I am not going to sit here and deny the importance of films like “Breathless” (1960) and “The 400 Blows” (1959), both of which were trailblazers in the French New Wave movement and have individually inspired many of today’s most prominent directors. But, to put it kindly, they just aren’t my cup of tea.

If, like me, you were raised in an English-speaking country that put little emphasis on learning a foreign language, you may need to employ subtitles to enjoy watching a French film. Now, I’m not saying that reading subtitles is an unbearably difficult task, but if I’m going to watch a subtitled film, I want more than a supercut of shots of people smoking and women wearing berets. (I am aware that films like “Breathless” are the originators of many of the now-tired tropes we associate with French films, and that it wasn’t cliché at the time, but I am still unable to enjoy these films without noticing them. Call me a philistine if you must.)

Which is why I want to suggest two great French films to those of you who share my aversion.

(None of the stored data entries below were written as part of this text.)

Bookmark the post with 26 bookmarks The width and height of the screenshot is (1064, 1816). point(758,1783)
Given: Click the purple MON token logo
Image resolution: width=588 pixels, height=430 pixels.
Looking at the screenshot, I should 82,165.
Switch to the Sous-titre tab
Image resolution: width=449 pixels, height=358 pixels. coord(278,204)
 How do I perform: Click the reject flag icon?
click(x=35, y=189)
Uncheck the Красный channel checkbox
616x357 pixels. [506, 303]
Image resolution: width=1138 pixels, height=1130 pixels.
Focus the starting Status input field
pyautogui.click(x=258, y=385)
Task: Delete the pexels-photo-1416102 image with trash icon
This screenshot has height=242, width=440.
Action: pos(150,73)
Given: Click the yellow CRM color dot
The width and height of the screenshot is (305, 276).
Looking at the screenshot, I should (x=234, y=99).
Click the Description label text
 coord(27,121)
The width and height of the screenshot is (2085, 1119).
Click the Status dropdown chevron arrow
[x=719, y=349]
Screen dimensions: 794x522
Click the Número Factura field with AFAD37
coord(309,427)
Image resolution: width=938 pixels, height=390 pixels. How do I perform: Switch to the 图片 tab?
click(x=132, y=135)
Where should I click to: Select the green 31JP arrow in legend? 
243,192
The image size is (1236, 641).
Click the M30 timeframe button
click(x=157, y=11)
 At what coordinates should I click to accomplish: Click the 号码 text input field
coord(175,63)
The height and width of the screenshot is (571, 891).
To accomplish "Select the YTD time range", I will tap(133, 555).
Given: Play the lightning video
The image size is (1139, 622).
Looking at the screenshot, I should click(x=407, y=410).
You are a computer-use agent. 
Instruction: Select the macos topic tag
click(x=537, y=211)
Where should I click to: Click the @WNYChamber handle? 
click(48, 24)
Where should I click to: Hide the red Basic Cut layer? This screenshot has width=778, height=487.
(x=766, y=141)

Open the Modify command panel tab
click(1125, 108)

The first film (a Franco-Belgian co-production) is “Raw” (2016). Director Julia Ducournau’s first feature film follows Justine, a 16-year-old lifelong vegetarian, as she begins veterinary school. After she is forced to try meat in a school-wide hazing tradition, her life seems to slip out of control (maybe the Eco-Reps are onto something with the whole Meatless Monday thing…). I don’t want to spoil the film for the two of you who will go on to watch it after reading this column, but this coming-of-age film features a blur of cannibalism, murder and sisterly bonding, all within some incredibly beautiful and striking shots.

If you are looking for something that is not as heavy on the (artistically done) gore, I would steer you toward Catherine Breillat’s “Fat Girl” (2001). Breillat’s 86-minute masterpiece is a glimpse into the incredible nuances of a sister-sister relationship. The film focuses on the last few days of sisters Anaïs and Elena’s family vacation in a sleepy French seaside town. It perfectly captures the sibling dynamic. Breillat’s script tenderly depicts the girls despising each other one moment and loving each other in the next, as only adolescent sisters can. The film is filled with heartbreaking musings from the younger girl, as she tries to navigate the world in the shadow of her very different sister. Even if my amateur description sounds too sappy for you, I implore you to check out the film. There is a shift in tone around the the 80-minute mark that will leave you at a loss for words.

So with that, I hope some of you can go enjoy some French cinema in a way you previously may not have been able to, or at least re-think sending out those applications to veterinary schools.